8 min read

Distributed Tracing with Zipkin for Spring Boot

November 04, 2020

Spring Boot is currently the first choice of Developers to create microservices. With multiple services in place, Traceability of a single request can be cumbersome. Here is Zipkin to the rescue.

Zipkin Architecture

Zipkin is a distributed tracing tool that has two components. One is part of the application service itself that collects data and a tracer(instrumentation) library that reports to the said server. This tracer library is supposed to sit along with the application while running. Here is a simple architecture illustration from Zipkin’s official site.

Zipkin Architecture

As you see in the architecture diagram, All applications that have a Reporter contacts Zipkin collector and provides information. This information usually in the form of a specification called B3 propagation.

B3 Propagation and tracing specification

B3 specification is a set of HTTP headers for passing Trace information from one application to another. Let’s say you have service A which calls Service B and Service B calls Service C. In this scenario,

  • The whole journey is called a transaction.
  • Each API call is a span. Technically a single unit of operation is span.

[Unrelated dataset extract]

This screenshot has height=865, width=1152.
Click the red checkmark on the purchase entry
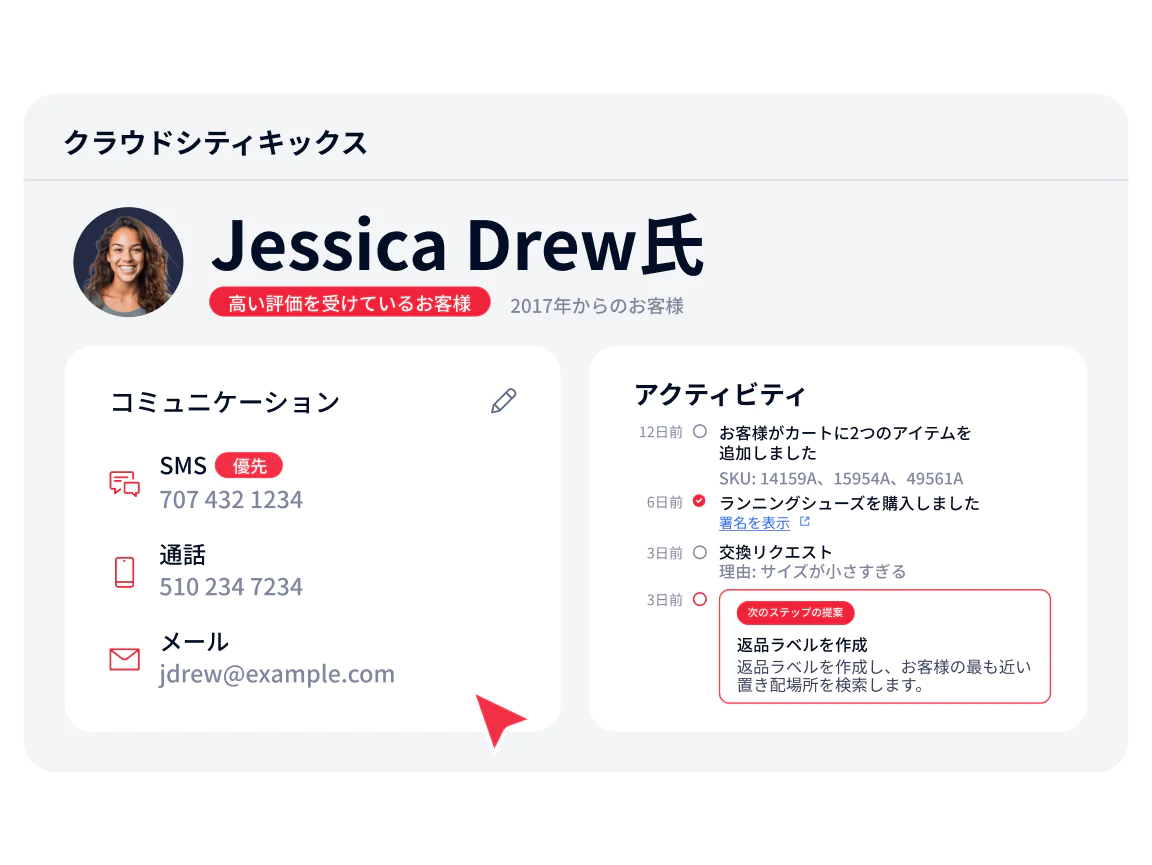click(x=698, y=502)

But for this example, each API call is an operation.
  • Along with these two facts, there is also a correlation between parent and child spans. In this example, the API call done on A triggers an API of B. So A is the parent of B. Similarly operation at B is the parent of the API call to C.

All of the above information is what we call as Trace information or Trace Context. This context is supposed to be passed from parent to child so that the instrumenting agents on each application can get this information and forward it to Zipkin central server.

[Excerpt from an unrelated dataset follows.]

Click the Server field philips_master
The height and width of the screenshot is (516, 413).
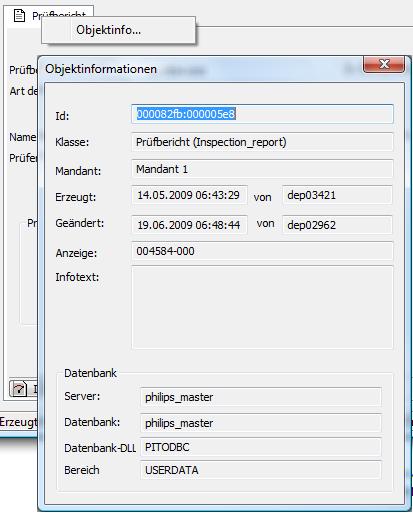point(261,397)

Here are the B3 headers comes in place. As the applications communicate using HTTP, all this information can be encoded as HTTP headers and passed down.

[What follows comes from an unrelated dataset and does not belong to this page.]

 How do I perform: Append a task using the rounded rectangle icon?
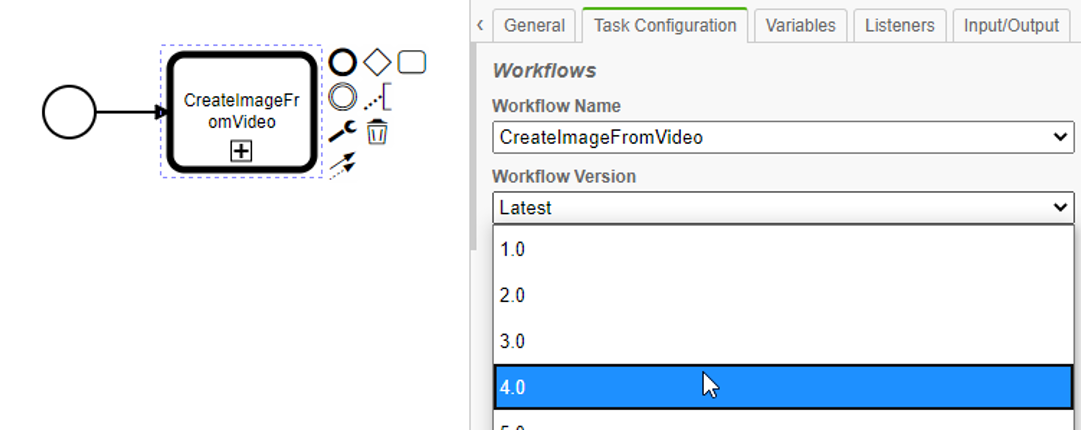click(x=412, y=63)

Here is the List of B3 headers.

TraceId

For every transaction, Zipkin starter generates a unique TraceId encoded in hex. The header key for this is X-B3-TraceId. This value won’t change throughout the journey of the transaction.

SpanId

A SpanId is a 64-bit hex value that indicates the current operation/API call. The header key for this is X-B3-SpanId.

ParentSpanId

Every API call may or may not have subsequent calls to other services. If they do have subsequent calls, then we can form a tree of all these API calls. This situation is where the X-B3-ParentSpanId header comes in picture. The Parent Span Id is the span id of the parent API call or operation. When Zipkin server gets all the trace context from all of the servers, it can arrange the trace tree structure using the ParentSpanIds.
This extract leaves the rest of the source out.